To transmit the local delays encountered in a process (due to program instrumentation) to other processes, we examined several alternatives. The first scheme modifies the source code of the underlying MPI implementation by extending the header sent along with a message in the communication substrate (Photon (24) uses this approach). Unfortunately, it is not portable to all MPI implementations and relies on a specially instrumented communication library. The second scheme sends an additional message containing the delay information for every data message. This scheme only requires changes to the portable MPI wrapper interposition library for the tool. While it is portable to all MPI implementations, it has a performance penalty associated with transmitting an additional message, a penalty not incurred by the first scheme. As a result, the overhead caused by the additional message would require further compensation.

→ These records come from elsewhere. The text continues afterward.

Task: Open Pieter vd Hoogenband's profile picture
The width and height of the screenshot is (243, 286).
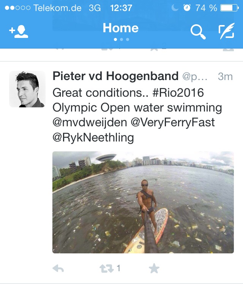Action: (27, 89)
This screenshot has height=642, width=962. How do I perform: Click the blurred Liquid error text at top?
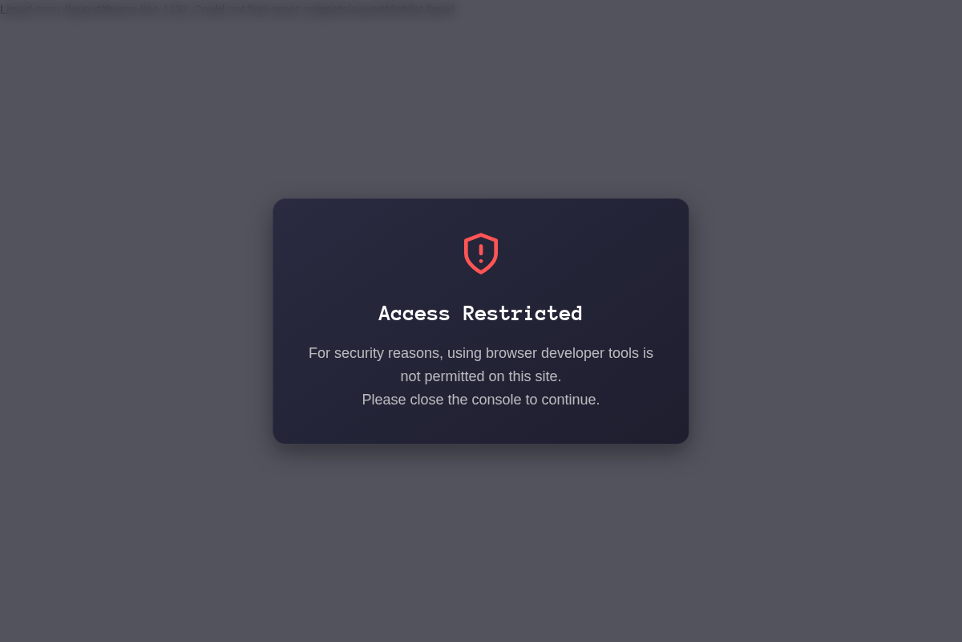[x=228, y=10]
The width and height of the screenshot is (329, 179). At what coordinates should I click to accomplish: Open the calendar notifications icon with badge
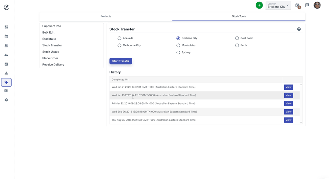click(297, 6)
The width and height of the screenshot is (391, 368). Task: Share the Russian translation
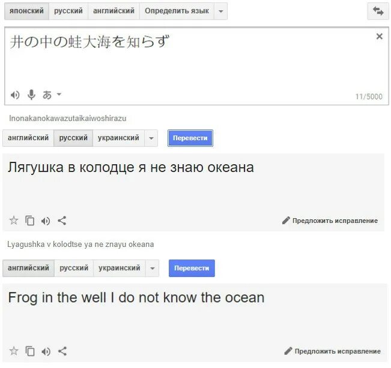click(x=62, y=221)
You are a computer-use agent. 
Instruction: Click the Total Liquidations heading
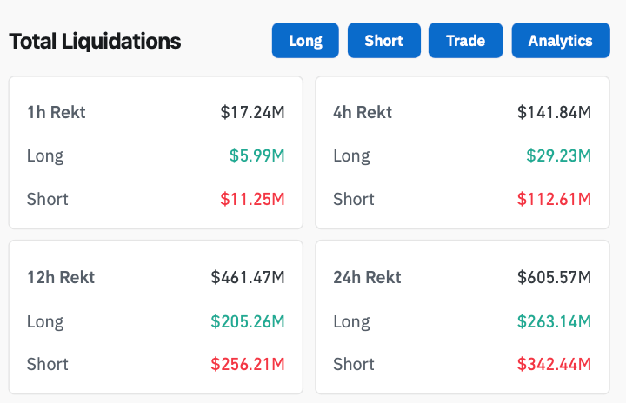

The third scheme copies the contents of the original message and creates a new message with our own header that would include the delay information. This scheme has the portability advantage of the second scheme and avoids the second scheme's transmission of an additional message. However, copying contents of a message could prove to be an expensive operation, especially in the context of large messages that are transmitted in point-to- point communication operations.
We implemented a modification of the third scheme, but instead of
building a new message and copying buffers in and out of messages (at
the sender and the receiver), we create a new datatype. This new
datatype is a structure with two members. The first member is a
pointer to the original message buffer comprised of elements of the
datatype passed to the MPI call. The second member is a double
precision number that contains the local delay value. Once created,
the structure is committed as a new user-defined
datatype and MPI is instructed to send or receive one element of the new
datatype. Internally, MPI may transmit the new message
by composing the message from the two members by using vector
read and write calls instead of its scalar counterparts. This
efficient transmission of the delay value is portable to all MPI
implementations, sends only a single message, and avoids expensive copying
of data buffers to construct and extract messages.